(Beginning of SUPPLIED DATA)

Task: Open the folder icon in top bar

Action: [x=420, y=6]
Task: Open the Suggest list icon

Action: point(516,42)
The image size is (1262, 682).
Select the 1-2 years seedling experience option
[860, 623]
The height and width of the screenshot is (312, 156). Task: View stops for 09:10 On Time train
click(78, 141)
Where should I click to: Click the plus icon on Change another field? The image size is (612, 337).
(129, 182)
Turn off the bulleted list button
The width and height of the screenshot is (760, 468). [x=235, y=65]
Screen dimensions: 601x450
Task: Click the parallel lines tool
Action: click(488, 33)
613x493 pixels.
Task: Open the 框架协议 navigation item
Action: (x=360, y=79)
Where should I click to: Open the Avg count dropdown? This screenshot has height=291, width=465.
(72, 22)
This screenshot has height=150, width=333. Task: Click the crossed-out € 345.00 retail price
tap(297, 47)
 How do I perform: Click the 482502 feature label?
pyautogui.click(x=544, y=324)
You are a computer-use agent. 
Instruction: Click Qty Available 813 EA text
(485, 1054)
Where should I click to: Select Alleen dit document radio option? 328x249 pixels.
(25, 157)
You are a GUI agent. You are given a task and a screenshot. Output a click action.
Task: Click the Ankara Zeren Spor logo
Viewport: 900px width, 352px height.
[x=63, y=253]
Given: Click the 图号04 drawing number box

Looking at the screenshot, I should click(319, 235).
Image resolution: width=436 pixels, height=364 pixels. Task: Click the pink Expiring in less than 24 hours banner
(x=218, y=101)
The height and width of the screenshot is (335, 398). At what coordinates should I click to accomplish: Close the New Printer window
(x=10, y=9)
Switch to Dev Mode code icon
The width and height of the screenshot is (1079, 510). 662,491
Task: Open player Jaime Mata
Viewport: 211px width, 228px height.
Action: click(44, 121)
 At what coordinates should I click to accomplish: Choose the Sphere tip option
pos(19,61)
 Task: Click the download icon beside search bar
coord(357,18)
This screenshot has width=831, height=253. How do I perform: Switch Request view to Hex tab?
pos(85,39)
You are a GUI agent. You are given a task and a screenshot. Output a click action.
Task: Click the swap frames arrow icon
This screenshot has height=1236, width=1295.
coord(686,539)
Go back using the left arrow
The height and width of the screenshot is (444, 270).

(End of SUPPLIED DATA)

WHAT THE EXERCISE ASKS »
Copy, without any change, the lines above from the one containing "Task: Click the swap frames arrow icon" to the end, both ends included. Add nothing else.

RESPONSE TO THIS EXERCISE »
Task: Click the swap frames arrow icon
This screenshot has height=1236, width=1295.
coord(686,539)
Go back using the left arrow
The height and width of the screenshot is (444, 270).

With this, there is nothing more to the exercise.